> Exercise brief: Locate each line in the items below that contains the word "height" and copy those lines.

# # # #

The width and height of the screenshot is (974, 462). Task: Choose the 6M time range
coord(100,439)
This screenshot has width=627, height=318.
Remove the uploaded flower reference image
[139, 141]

# # # #

> Answer below:
The width and height of the screenshot is (974, 462). Task: Choose the 6M time range
This screenshot has width=627, height=318.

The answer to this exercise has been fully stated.